Task item -> From the passage on Swedish and Kenyan forestry below, reproduce the text word for word, starting at the words "In Kenya, we have" and stopping after "forestry value chain.".

╭─ Passage shown

A big part of Sweden’s forest success is the way its private sector is organized. The organization of the private sector within the forestry industry is both structured and influential. Forestry companies, owners, and stakeholders work collaboratively through associations and cooperatives, ensuring that they have a united voice when engaging with government on policy matters. This collective strength has made Sweden’s wood industry to remain competitive globally while maintaining sustainability standards.

In Kenya, we have the opportunity to create similar structures. Imagine a robust  private sector engagement and investment in forestry, organized through associations and cooperatives, working together to advocate for policies, share best practices and collaborate on large-scale projects. By fostering such unity, we can ensure that the forestry sector becomes a powerhouse of economic growth while preserving Kenya’s rich biodiversity. These collaborations will also provide a platform for smaller players, such as community forest associations, to participate in the commercial forestry value chain.

The Path Ahead

Sweden’s success offers a glimpse of what’s possible for Kenya. By investing in human capital, enabling policies for private sector investment, fostering strong research-industry partnerships, and organizing a robust private sector, Kenya can pave the way for a future where forests are not only abundant but also central to our economic prosperity. The future of Kenya’s forests depends on our ability to adopt and adapt these lessons to our unique context, ensuring both economic growth and environmental sustainability for generations to come.

╰─
╭─ Stored data

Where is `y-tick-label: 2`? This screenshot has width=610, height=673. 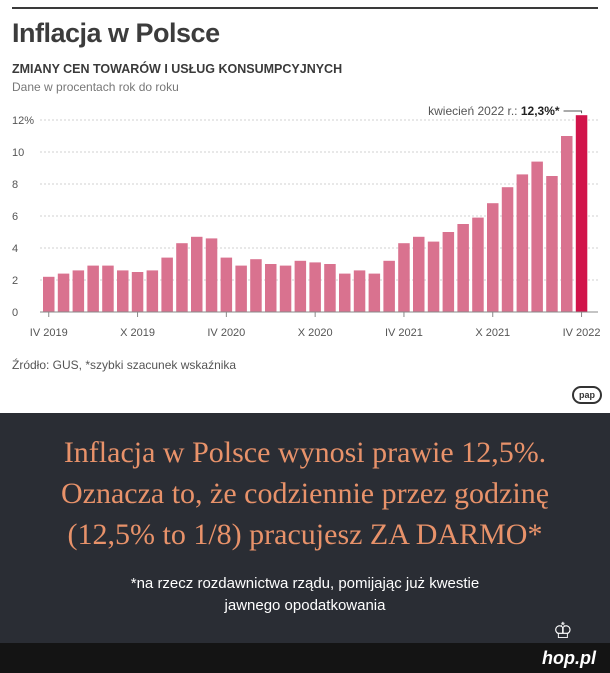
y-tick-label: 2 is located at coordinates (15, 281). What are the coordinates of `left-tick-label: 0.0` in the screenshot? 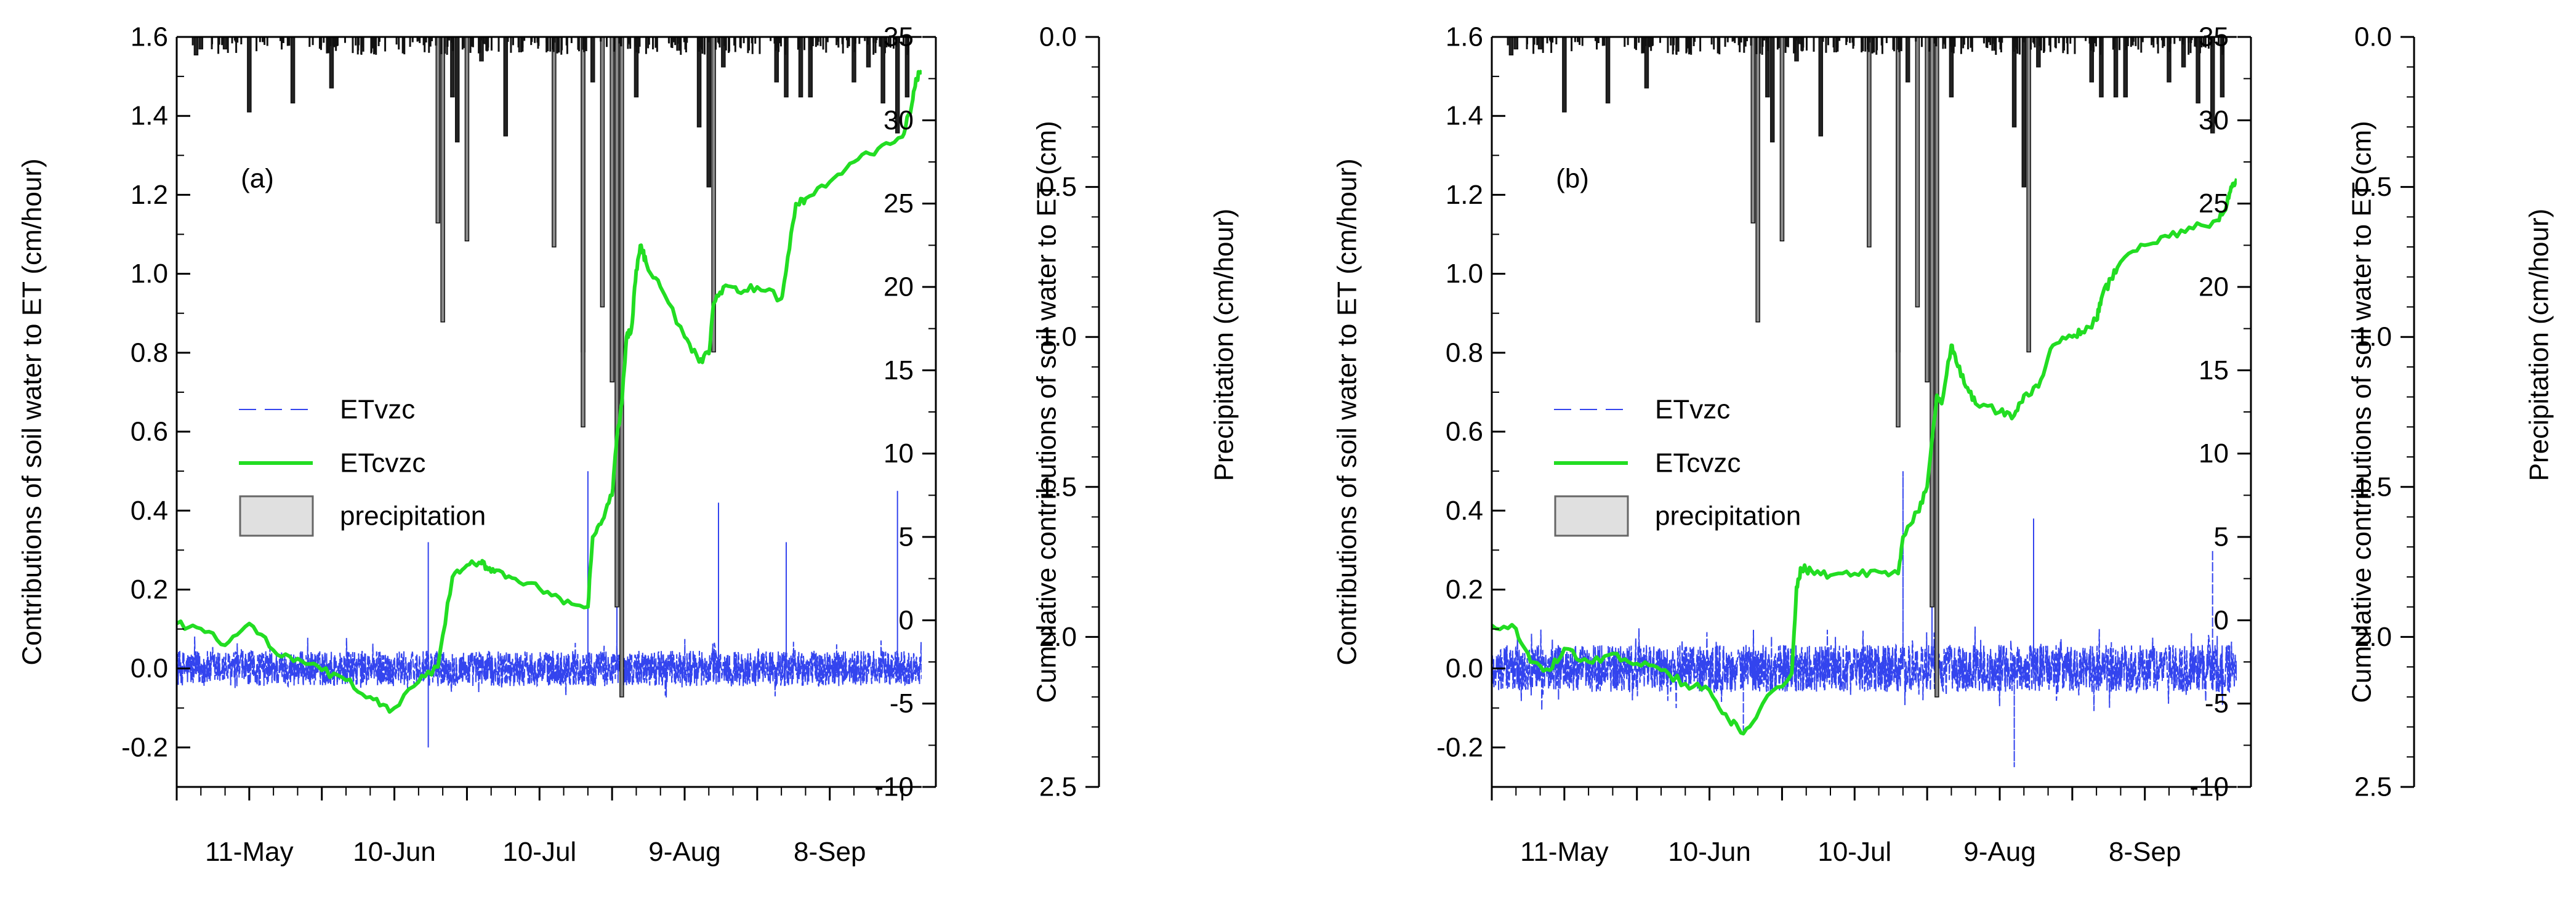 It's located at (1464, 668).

╰─

Solved problem ->
In Kenya, we have the opportunity to create similar structures. Imagine a robust  private sector engagement and investment in forestry, organized through associations and cooperatives, working together to advocate for policies, share best practices and collaborate on large-scale projects. By fostering such unity, we can ensure that the forestry sector becomes a powerhouse of economic growth while preserving Kenya’s rich biodiversity. These collaborations will also provide a platform for smaller players, such as community forest associations, to participate in the commercial forestry value chain.